■ Exercise task a
Reproduce the entries exactly as they appear, starting at the line that contains "Image resolution: width=181" and ending at the line that contains "coord(1763,709)", with both of those lines included.

■ Document extract
-- BEGIN --
I have a nineteen year old!  That's crazy.

Speaking of teenagers...my mom gave this card to Jeff and I loved it.  There is such a learning curve that comes with raising teenagers.  It's a lovely and maddening age and it takes more work and time and love and patience than any other stage of parenting.  It can also be a lot of fun to see teens blossom into really awesome young adults, and I think keeping your eye on the bigger picture is also key to the "fun" word.  :)

The annual Memorial Day 5K run.  Jeff came in first.  He would definitely want me to write that.  Last year Matt tapped him on the shoulder as he flew past him, so this year Jeff ran himself into the ground to not let that happen again.  And Matt beat Abbey which is a new twist, but only because she played lacrosse this spring instead of crew, where the coach makes them run a gajillion miles every practice, so she wasn't in tip-top shape, or so she says.  And yes, Andrew, 9, ran the 5K with a time of 26.30.  HELLO!  I was nervous about letting him run and Jeff made it clear that if he was going to run with the "big kids" he was going to be on his own.
This is the same boy who came in almost last for all his cross country meets when he was just five years old.  He would give high fives to all the spectators and smile the entire race, looking for his fans in the crowd. 
 I don't think he really understood the "race" part back then.  And his legs didn't seem to be co-ordinated to bump it up a notch.  The next year he improved a tiny bit-he started to notice that a lot of the kids finished before him, and that frustrated him, but he didn't give up, he worked harder.  Every year he got a little better, those legs started working a little more gracefully and now in third grade he is an excellent runner.  We are so proud of him!
-- END --
■ Word and item position data
-- BEGIN --
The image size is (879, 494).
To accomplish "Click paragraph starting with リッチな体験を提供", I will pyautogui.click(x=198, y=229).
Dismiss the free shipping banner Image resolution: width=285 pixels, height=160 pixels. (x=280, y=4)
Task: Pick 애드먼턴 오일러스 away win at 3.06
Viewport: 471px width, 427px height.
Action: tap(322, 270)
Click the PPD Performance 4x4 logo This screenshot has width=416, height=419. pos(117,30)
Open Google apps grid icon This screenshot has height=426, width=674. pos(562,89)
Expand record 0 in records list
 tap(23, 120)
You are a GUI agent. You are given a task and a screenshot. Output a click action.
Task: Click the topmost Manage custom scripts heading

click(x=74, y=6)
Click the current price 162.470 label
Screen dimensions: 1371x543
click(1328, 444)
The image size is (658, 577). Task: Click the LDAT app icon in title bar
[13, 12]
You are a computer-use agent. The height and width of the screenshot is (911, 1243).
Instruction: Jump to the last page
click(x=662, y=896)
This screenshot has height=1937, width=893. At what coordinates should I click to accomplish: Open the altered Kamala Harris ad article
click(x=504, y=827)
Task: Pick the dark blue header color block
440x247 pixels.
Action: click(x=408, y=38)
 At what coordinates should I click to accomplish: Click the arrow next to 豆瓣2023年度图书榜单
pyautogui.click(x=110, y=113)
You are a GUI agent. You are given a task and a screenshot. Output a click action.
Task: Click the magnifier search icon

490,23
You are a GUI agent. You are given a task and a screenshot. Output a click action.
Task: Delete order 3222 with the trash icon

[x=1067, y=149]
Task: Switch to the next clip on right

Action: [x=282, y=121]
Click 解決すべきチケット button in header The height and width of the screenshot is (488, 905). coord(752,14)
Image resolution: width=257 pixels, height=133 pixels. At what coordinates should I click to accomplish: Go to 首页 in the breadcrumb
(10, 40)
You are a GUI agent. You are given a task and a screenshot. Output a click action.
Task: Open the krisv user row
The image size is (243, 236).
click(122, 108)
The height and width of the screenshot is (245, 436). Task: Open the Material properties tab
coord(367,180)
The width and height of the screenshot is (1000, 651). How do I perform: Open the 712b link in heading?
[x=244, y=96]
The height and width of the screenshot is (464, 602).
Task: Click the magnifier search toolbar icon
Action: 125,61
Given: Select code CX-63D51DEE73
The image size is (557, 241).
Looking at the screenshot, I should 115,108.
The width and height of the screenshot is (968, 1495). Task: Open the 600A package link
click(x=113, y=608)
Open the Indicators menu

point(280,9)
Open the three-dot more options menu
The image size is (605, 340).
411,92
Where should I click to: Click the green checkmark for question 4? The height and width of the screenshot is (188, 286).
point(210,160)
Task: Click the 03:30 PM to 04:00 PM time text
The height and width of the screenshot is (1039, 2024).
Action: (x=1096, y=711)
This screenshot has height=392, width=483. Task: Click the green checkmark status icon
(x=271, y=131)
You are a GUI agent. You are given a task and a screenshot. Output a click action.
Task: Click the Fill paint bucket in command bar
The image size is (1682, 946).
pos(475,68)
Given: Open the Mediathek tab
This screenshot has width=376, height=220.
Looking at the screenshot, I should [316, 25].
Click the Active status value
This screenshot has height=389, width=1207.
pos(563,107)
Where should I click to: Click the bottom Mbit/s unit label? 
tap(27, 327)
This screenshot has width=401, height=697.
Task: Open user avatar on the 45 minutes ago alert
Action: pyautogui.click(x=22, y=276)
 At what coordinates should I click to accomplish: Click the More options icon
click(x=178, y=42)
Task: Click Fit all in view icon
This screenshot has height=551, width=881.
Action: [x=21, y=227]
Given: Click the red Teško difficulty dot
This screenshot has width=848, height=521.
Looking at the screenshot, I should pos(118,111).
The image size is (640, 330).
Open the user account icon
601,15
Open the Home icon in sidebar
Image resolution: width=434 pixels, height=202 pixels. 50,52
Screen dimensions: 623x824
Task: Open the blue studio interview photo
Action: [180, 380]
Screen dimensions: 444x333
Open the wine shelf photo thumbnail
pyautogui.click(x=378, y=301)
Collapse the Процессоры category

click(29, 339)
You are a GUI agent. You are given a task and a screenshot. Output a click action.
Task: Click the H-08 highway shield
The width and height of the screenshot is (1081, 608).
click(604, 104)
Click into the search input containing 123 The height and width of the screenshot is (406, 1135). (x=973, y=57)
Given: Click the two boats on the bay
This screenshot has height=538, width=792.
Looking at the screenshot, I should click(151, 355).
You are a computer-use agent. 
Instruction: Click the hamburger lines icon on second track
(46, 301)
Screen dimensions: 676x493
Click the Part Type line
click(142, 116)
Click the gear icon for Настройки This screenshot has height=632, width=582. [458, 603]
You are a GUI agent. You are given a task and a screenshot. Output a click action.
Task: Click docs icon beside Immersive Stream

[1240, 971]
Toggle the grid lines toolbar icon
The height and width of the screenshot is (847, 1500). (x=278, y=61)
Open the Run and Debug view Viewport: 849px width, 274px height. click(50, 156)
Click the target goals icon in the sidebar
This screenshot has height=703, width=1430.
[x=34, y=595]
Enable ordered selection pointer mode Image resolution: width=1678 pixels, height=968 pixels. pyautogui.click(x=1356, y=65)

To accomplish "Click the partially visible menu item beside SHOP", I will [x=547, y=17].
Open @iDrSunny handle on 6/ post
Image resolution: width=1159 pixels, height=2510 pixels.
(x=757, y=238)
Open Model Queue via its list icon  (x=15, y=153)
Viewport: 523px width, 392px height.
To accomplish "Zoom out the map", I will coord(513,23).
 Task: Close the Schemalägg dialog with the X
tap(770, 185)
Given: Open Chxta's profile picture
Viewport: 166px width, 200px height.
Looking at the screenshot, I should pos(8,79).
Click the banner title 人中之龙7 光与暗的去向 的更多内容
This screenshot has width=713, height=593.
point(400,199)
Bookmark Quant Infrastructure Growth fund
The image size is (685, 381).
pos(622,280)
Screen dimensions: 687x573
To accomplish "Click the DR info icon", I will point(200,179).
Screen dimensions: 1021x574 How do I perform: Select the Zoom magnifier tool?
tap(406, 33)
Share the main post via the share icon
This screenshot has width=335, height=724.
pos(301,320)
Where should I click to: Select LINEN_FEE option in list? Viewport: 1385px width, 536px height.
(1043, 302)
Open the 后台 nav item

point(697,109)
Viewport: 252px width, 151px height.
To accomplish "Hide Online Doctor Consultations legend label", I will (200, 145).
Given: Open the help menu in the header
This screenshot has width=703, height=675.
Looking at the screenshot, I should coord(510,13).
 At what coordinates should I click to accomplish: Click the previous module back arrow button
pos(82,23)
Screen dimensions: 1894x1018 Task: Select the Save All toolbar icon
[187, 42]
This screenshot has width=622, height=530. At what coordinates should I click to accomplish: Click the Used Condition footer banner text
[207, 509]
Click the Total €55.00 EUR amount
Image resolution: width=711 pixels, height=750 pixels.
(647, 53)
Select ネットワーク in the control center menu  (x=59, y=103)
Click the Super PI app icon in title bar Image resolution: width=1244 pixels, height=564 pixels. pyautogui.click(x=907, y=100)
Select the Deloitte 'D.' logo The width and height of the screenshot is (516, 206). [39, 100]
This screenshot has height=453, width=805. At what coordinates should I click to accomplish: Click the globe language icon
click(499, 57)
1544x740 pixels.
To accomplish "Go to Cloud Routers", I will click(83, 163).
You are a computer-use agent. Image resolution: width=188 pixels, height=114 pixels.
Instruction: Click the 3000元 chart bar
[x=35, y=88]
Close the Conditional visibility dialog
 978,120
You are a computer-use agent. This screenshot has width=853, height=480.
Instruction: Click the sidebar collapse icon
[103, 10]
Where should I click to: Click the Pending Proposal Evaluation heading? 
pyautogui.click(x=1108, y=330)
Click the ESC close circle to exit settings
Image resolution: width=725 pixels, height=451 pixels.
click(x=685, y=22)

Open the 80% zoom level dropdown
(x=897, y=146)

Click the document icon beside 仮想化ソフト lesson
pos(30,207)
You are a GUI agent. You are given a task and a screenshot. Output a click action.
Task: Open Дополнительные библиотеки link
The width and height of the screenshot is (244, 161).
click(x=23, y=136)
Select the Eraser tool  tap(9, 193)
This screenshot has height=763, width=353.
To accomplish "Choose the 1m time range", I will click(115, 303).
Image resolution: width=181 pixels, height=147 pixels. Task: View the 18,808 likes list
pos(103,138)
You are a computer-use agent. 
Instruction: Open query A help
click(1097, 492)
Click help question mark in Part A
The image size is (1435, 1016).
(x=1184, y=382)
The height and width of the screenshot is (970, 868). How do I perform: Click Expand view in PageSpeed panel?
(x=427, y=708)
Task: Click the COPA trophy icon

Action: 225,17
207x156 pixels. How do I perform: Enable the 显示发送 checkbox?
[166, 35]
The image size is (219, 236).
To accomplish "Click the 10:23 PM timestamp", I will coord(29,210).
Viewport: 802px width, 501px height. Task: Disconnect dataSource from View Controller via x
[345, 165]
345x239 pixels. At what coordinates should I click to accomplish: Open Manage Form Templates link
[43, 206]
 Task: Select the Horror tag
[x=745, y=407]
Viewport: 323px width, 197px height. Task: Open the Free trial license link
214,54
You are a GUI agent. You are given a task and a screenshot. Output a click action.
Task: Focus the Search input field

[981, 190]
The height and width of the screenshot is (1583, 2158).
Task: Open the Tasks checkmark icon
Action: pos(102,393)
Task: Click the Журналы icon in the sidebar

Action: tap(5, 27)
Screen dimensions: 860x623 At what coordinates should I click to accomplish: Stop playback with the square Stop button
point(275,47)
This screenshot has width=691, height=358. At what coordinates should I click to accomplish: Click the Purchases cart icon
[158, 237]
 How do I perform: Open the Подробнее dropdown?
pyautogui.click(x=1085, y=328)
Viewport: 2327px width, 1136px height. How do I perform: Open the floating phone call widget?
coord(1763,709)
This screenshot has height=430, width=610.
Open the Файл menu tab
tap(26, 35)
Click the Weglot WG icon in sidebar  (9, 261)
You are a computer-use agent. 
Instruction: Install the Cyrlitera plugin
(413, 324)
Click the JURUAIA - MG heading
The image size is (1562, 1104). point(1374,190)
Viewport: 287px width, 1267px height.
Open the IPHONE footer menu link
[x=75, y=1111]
-- END --
■ Exercise task b
Write out the part of the passage on parenting and the family 5K that opens with the words containing "The annual Memorial" and closes with "in the crowd.", copying it word for word.

■ Written answer a
Image resolution: width=181 pixels, height=147 pixels. Task: View the 18,808 likes list
pos(103,138)
You are a computer-use agent. 
Instruction: Open query A help
click(1097, 492)
Click help question mark in Part A
The image size is (1435, 1016).
(x=1184, y=382)
The height and width of the screenshot is (970, 868). How do I perform: Click Expand view in PageSpeed panel?
(x=427, y=708)
Task: Click the COPA trophy icon

Action: 225,17
207x156 pixels. How do I perform: Enable the 显示发送 checkbox?
[166, 35]
The image size is (219, 236).
To accomplish "Click the 10:23 PM timestamp", I will coord(29,210).
Viewport: 802px width, 501px height. Task: Disconnect dataSource from View Controller via x
[345, 165]
345x239 pixels. At what coordinates should I click to accomplish: Open Manage Form Templates link
[43, 206]
 Task: Select the Horror tag
[x=745, y=407]
Viewport: 323px width, 197px height. Task: Open the Free trial license link
214,54
You are a GUI agent. You are given a task and a screenshot. Output a click action.
Task: Focus the Search input field

[981, 190]
The height and width of the screenshot is (1583, 2158).
Task: Open the Tasks checkmark icon
Action: pos(102,393)
Task: Click the Журналы icon in the sidebar

Action: tap(5, 27)
Screen dimensions: 860x623 At what coordinates should I click to accomplish: Stop playback with the square Stop button
point(275,47)
This screenshot has width=691, height=358. At what coordinates should I click to accomplish: Click the Purchases cart icon
[158, 237]
 How do I perform: Open the Подробнее dropdown?
pyautogui.click(x=1085, y=328)
Viewport: 2327px width, 1136px height. How do I perform: Open the floating phone call widget?
coord(1763,709)

■ Written answer b
The annual Memorial Day 5K run.  Jeff came in first.  He would definitely want me to write that.  Last year Matt tapped him on the shoulder as he flew past him, so this year Jeff ran himself into the ground to not let that happen again.  And Matt beat Abbey which is a new twist, but only because she played lacrosse this spring instead of crew, where the coach makes them run a gajillion miles every practice, so she wasn't in tip-top shape, or so she says.  And yes, Andrew, 9, ran the 5K with a time of 26.30.  HELLO!  I was nervous about letting him run and Jeff made it clear that if he was going to run with the "big kids" he was going to be on his own.
This is the same boy who came in almost last for all his cross country meets when he was just five years old.  He would give high fives to all the spectators and smile the entire race, looking for his fans in the crowd.